Only the lines from the one that contains "You are a GUI" through the last line of the data below should be duplicated, exactly and without pictures.

**** Records to process ****

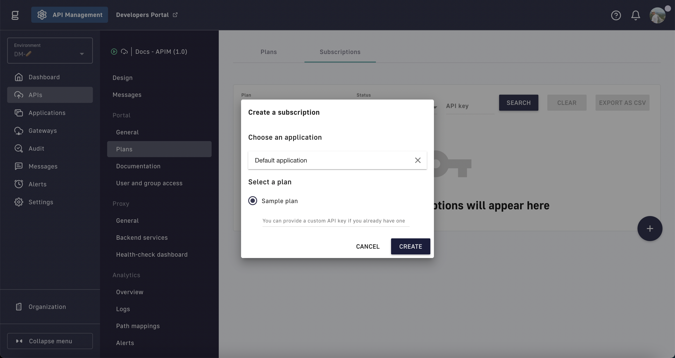Click the custom API key input field
This screenshot has width=675, height=358.
tap(336, 221)
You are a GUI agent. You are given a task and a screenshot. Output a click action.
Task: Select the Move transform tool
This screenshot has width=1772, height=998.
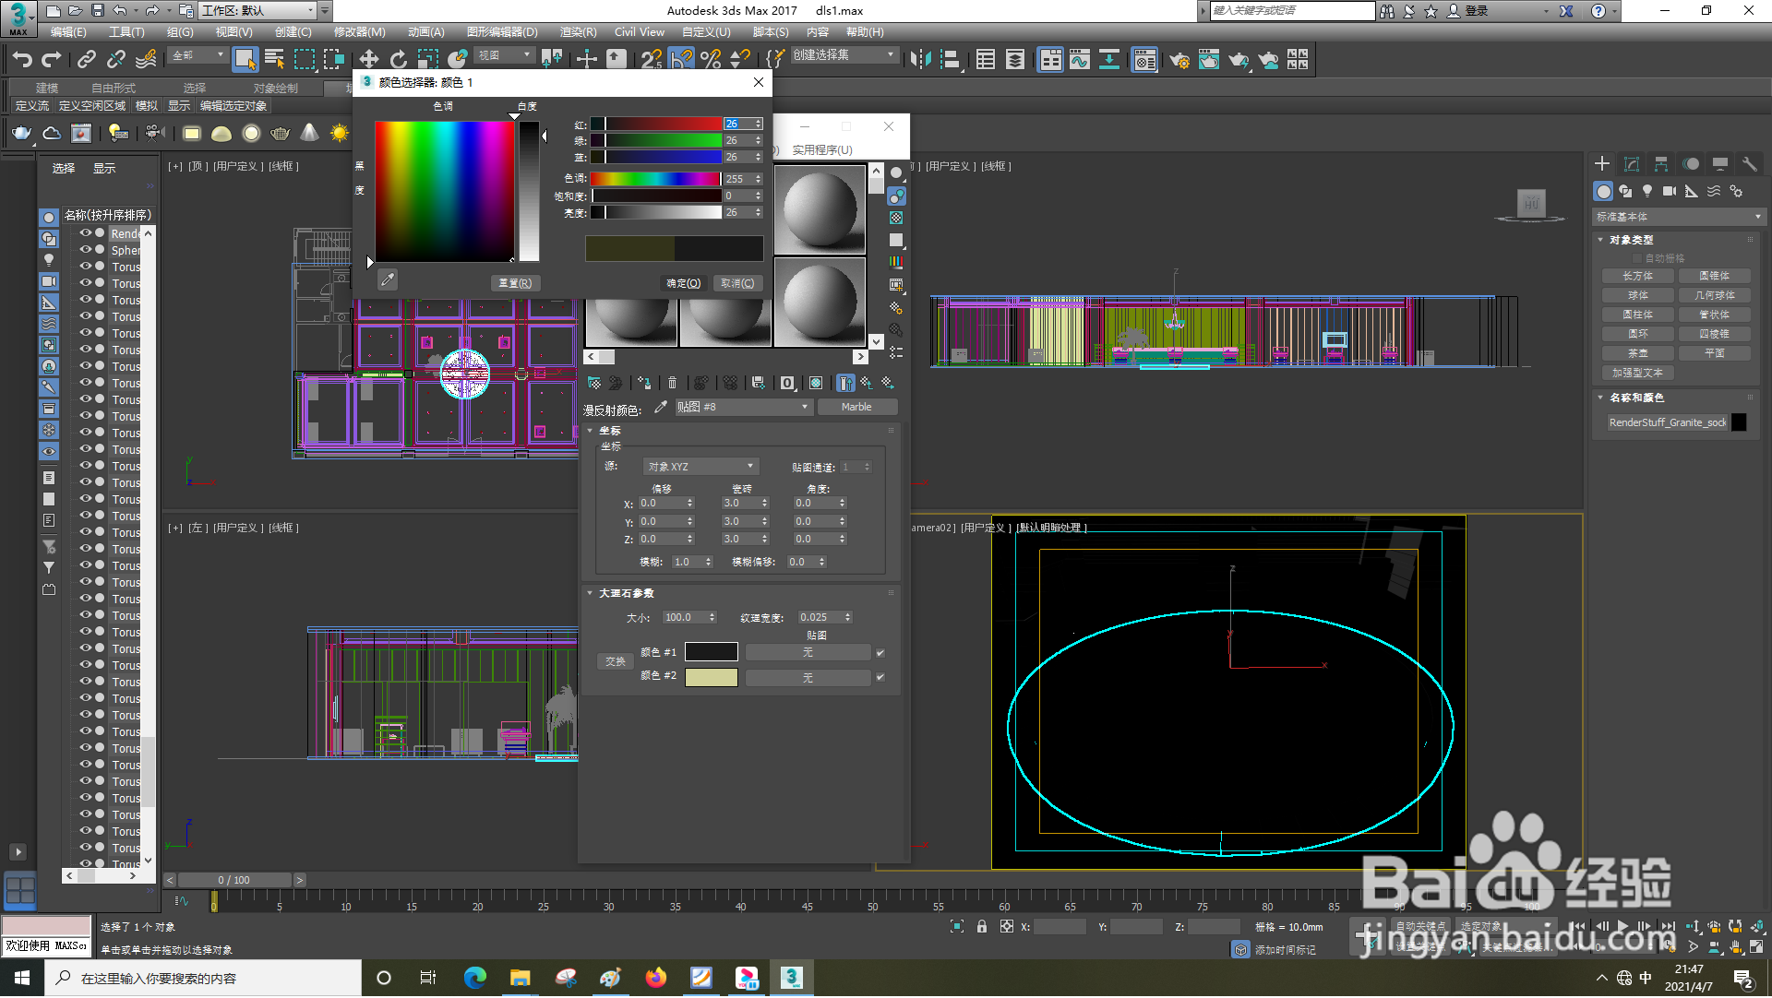coord(368,60)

****

▶ **Solution**
You are a GUI agent. You are given a task and a screenshot. Output a click action.
Task: Select the Move transform tool
This screenshot has width=1772, height=998.
coord(368,60)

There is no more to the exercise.